WASAPI is Microsoft’s own ASIO, it talks straight to the soundcard if set to exclusive mode.

As it is exclusive mode, no other application can use the sound card.
No more system sounds at full blast over the stereo!


As WASAPI in exclusive mode talks straight to the driver of the audio device, the stream send to this device must match the capabilities of this device in terms of bit depth, sample rate, number of channels and audio format (PCM most of the time) otherwise it is silence.

The program using WASAPI can do this by configuring the audio device to match the source.
In this case we have bit perfect playback.
This allows for automatic sample rate switching as well.


The developer can also choose to adept the source to the capabilities of the audio device.
If the source is mono and the audio device 2 channel, the developer might decide to send the same signal to both channels.
If the sample rate of the source is not supported by the hardware e.g. 192 kHz source with a 96 kHz audio device, the program using WASAPI has to do the SRC (Sample Rate Conversion).
Check if the SRC implemented by this program is an improvement compared with the SRC provided by Windows because writing a good SRC is not trivial.

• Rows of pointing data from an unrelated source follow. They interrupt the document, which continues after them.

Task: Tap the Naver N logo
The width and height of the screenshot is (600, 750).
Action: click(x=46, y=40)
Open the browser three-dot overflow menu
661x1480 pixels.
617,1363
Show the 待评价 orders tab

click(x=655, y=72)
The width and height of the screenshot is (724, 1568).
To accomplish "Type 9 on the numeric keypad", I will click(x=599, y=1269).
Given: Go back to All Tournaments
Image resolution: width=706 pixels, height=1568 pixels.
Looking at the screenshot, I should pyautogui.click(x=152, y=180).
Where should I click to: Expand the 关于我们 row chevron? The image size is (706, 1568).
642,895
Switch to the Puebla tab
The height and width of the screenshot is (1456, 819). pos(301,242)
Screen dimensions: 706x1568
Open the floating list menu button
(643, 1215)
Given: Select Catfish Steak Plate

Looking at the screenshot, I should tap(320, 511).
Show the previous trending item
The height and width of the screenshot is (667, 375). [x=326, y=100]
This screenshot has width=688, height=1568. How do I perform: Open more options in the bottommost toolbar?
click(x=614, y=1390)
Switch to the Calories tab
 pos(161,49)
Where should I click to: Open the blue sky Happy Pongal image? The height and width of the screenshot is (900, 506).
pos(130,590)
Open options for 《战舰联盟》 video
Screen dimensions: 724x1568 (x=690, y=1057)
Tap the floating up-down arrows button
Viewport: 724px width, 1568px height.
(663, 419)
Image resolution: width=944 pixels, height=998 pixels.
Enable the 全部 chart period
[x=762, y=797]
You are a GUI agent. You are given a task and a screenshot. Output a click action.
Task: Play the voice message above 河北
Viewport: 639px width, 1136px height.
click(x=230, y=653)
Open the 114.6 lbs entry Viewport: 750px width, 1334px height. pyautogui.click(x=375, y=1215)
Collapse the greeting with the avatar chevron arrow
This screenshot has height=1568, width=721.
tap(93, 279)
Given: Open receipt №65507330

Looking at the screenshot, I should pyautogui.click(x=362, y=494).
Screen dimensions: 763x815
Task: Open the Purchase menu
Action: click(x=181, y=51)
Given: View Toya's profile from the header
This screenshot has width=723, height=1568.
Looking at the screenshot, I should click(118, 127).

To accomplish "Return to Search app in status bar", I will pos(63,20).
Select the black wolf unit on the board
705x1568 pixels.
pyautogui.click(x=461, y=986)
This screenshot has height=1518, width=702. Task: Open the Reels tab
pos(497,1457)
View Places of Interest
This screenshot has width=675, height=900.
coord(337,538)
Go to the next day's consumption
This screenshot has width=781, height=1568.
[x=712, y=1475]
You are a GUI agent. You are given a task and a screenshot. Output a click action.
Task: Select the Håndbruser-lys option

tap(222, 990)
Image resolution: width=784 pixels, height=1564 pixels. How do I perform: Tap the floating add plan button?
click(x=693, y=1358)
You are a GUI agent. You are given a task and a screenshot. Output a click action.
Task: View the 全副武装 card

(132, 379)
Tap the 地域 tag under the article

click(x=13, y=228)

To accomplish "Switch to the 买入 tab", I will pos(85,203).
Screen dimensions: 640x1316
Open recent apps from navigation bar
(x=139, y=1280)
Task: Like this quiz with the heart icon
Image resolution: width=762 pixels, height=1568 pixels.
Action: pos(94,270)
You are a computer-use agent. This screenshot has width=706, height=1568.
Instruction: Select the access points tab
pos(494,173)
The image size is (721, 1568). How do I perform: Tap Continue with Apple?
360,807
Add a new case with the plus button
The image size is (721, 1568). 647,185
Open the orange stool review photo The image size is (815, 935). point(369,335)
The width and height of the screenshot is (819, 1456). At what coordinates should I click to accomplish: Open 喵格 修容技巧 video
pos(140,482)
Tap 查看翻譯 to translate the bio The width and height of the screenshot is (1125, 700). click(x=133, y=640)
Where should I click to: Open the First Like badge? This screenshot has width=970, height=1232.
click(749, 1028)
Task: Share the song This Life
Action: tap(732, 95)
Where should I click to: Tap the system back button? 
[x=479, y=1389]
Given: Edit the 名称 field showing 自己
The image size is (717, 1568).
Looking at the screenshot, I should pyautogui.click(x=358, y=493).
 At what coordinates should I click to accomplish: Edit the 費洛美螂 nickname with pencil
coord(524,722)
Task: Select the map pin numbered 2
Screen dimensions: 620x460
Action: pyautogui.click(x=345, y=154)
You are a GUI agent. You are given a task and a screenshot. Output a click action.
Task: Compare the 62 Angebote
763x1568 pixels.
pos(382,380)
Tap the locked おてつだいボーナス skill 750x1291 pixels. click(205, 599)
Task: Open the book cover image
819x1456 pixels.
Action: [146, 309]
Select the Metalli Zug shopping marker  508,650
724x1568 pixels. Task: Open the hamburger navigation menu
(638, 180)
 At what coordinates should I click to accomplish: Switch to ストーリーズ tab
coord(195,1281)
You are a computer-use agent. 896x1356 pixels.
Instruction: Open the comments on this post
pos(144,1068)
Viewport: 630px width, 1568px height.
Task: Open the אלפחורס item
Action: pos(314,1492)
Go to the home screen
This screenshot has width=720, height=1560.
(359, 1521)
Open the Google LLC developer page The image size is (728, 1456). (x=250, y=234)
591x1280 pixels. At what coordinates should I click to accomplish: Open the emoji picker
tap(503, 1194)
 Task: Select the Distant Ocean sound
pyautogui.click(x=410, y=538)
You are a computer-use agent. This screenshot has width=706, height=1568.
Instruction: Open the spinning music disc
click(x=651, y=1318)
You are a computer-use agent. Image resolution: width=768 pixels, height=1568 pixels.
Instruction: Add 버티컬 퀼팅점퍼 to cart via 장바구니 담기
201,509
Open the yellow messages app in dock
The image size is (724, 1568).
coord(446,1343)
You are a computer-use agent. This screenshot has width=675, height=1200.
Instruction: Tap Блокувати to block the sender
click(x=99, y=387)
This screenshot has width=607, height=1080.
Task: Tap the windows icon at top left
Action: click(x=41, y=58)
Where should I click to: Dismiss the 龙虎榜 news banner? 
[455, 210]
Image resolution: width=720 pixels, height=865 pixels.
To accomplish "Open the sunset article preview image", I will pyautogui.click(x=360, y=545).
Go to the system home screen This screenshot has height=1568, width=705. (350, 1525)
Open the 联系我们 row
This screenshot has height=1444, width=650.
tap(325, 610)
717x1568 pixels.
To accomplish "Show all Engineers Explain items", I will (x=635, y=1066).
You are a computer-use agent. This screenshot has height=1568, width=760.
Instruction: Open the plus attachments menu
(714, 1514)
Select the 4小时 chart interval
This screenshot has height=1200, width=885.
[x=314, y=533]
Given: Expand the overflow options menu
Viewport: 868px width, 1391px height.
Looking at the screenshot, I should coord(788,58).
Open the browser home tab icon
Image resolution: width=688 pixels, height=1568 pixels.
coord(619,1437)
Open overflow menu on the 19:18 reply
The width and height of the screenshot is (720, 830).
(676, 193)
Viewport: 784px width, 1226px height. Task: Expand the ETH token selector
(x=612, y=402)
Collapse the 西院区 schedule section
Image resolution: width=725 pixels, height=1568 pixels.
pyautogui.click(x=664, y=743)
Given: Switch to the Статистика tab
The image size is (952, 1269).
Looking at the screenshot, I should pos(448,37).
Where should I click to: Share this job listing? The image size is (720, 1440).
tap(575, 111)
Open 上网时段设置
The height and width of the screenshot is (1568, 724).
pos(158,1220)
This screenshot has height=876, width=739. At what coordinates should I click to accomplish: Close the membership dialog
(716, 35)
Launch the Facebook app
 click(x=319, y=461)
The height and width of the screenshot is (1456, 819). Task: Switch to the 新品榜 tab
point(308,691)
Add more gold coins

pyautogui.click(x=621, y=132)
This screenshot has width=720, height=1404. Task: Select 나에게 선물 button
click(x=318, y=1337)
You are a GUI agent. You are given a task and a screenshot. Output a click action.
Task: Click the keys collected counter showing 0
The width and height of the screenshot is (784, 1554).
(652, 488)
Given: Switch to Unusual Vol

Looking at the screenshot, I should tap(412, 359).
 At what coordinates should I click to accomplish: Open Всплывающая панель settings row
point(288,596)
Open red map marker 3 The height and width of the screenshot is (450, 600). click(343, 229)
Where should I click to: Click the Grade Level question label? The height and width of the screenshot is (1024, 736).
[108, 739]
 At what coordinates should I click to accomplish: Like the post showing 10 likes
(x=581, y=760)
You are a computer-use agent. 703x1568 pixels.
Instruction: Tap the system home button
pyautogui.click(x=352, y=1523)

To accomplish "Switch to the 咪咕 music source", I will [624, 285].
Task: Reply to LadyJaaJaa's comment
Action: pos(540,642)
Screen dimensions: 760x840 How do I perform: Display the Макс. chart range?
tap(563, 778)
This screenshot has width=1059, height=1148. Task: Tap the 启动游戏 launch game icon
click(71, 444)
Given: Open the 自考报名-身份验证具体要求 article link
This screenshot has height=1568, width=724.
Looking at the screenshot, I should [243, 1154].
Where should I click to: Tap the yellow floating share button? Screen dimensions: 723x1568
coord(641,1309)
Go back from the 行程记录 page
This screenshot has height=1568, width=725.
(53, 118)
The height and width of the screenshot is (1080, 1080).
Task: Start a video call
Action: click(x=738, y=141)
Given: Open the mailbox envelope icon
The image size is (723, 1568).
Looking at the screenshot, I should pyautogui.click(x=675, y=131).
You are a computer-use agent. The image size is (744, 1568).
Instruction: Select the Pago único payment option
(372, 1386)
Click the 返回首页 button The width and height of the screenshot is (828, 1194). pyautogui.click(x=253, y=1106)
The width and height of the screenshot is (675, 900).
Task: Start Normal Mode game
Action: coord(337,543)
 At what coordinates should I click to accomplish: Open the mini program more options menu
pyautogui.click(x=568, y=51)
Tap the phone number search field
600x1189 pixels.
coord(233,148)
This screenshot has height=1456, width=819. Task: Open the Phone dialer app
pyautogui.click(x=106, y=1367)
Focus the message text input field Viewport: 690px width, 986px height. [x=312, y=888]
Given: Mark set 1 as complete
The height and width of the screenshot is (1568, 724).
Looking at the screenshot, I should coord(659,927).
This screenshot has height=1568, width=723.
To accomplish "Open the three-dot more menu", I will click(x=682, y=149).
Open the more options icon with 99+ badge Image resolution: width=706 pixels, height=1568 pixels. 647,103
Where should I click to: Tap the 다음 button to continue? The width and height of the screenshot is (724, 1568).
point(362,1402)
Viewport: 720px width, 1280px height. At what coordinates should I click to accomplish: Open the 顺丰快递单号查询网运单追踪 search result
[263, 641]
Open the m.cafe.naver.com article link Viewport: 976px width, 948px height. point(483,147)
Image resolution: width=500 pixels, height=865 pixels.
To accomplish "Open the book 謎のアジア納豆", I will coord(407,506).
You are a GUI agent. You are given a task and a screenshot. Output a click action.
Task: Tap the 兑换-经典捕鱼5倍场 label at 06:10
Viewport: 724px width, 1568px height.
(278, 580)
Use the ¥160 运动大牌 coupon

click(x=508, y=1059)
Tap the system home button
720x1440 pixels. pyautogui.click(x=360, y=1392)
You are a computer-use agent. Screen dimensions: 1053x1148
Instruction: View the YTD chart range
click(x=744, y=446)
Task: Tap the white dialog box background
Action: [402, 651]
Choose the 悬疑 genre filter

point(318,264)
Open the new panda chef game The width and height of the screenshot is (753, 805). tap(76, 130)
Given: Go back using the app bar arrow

Obvious using WASAPI in exclusive mode doesn’t guarantee bit perfect playback.
It is up to the developer of the media player using WASAPI to see to it that the playback is bit perfect.
Bit perfect playback is impossible by design if de properties of the audio file e.g. sample rate are not supported by the hardware.



In my perception WASAPI delivers slight improvement in sound quality. Just a little more transparency.

The downside is that is can be a hassle to get it configured right.

If you donít hear a difference you probably better stick to DS (Windows default) for a trouble free performance.